Safety pharmacology studies conducted for cardiovascular effects indicate that enzalutamide inhibited human Ether-à-go-go-Related Gene (hERG) ion channels involved in ventricular re-polarization and prolonged the action potential durations in a concentration-dependent manner. These in vitro findings were not corroborated by ECG studies in conscious dogs.

The results of the non-clinical studies as well as the potential risks to humans have been included in the Xtandi Product Monograph. In view of the intended use of Xtandi, there are no pharmacological/toxicological issues within this submission which preclude authorization of the product.

For more information, refer to the Xtandi Product Monograph, approved by Health Canada and available through the Drug Product Database.

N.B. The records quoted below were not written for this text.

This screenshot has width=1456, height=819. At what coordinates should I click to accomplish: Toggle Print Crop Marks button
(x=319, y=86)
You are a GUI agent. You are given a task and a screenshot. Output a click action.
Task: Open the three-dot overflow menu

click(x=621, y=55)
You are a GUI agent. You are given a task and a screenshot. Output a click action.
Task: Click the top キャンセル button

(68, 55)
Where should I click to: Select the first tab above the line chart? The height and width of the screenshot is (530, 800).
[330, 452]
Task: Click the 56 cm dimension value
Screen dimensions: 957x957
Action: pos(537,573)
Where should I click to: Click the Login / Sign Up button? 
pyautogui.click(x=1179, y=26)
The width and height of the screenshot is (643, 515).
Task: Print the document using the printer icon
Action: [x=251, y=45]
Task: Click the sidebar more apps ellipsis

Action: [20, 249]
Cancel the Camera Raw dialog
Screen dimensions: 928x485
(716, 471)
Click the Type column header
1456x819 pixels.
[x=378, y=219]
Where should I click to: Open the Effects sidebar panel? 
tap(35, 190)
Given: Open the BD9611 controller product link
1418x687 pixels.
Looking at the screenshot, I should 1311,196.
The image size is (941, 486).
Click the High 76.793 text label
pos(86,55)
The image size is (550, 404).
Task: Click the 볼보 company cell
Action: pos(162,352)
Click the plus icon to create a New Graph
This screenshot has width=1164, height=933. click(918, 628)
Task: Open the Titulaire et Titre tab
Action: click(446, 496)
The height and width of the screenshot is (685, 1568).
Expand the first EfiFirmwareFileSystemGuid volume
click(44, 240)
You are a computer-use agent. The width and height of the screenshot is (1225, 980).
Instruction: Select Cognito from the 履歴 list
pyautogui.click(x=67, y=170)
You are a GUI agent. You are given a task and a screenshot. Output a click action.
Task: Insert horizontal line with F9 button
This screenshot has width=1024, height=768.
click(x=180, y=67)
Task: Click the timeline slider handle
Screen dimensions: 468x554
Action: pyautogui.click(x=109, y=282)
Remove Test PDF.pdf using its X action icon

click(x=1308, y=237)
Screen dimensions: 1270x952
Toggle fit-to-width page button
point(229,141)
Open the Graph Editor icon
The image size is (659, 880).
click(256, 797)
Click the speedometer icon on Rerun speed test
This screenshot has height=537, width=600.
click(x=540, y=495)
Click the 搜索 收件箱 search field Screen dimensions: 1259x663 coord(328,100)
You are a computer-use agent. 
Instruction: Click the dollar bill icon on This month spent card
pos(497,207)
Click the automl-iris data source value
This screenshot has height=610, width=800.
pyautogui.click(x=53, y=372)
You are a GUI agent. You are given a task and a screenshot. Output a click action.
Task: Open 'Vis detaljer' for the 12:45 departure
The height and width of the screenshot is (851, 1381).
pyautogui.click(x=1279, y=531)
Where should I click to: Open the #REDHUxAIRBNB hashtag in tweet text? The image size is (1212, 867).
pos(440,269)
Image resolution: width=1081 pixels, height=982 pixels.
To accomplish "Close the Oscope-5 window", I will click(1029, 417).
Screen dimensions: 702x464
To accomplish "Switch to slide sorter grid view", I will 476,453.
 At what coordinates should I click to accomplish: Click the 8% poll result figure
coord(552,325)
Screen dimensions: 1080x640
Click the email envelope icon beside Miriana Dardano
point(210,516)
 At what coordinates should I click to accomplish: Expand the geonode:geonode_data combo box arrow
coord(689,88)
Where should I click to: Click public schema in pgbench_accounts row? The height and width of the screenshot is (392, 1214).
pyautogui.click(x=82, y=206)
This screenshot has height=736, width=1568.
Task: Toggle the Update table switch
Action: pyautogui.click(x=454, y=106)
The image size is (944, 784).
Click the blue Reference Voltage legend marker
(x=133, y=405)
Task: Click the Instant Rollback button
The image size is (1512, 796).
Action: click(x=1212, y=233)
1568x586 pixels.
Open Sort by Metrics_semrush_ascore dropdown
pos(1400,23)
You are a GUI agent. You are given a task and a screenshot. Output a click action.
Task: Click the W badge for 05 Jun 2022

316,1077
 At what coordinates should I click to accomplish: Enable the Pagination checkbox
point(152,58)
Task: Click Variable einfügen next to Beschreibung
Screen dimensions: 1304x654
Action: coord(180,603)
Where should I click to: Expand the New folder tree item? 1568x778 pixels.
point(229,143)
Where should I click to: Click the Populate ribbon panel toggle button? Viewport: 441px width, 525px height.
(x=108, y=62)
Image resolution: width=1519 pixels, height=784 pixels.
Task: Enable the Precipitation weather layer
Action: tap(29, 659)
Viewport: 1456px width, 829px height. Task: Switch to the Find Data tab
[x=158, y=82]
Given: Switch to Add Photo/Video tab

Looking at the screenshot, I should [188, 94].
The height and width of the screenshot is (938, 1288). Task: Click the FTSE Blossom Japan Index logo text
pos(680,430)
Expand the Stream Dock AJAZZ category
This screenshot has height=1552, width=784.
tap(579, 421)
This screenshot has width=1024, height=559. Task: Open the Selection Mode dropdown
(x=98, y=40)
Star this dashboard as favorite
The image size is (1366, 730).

7.3 Quality Basis for Decision

The Chemistry and Manufacturing information submitted for Xtandi has demonstrated that the drug substance and drug product can be consistently manufactured to meet the approved specifications. Proper development and validation studies were conducted, and adequate controls are in place for the commercial processes. Changes to the manufacturing process and formulation made throughout the pharmaceutical development are considered acceptable upon review. Based on the stability data submitted, the proposed shelf-life is considered acceptable.

Proposed limits of drug-related impurities are considered adequately qualified [that is (i.e.) within International Conference on Harmonisation (ICH) limits and/or qualified from toxicological studies].

All sites involved in production are compliant with Good Manufacturing Practices.

All non-medicinal ingredients (described earlier) found in the drug product are acceptable for use in drugs according to the Food and Drug Regulations.

The only component that is either of human or animal origin is the animal-derived gelatin used to form the capsule shell. Letters of attestation confirming that the materials are not from a bovine spongiform encephalopathy and transmissible spongiform encephalopathy (BSE/TSE) affected country/area have been provided for this product indicating that it is considered to be safe for human use.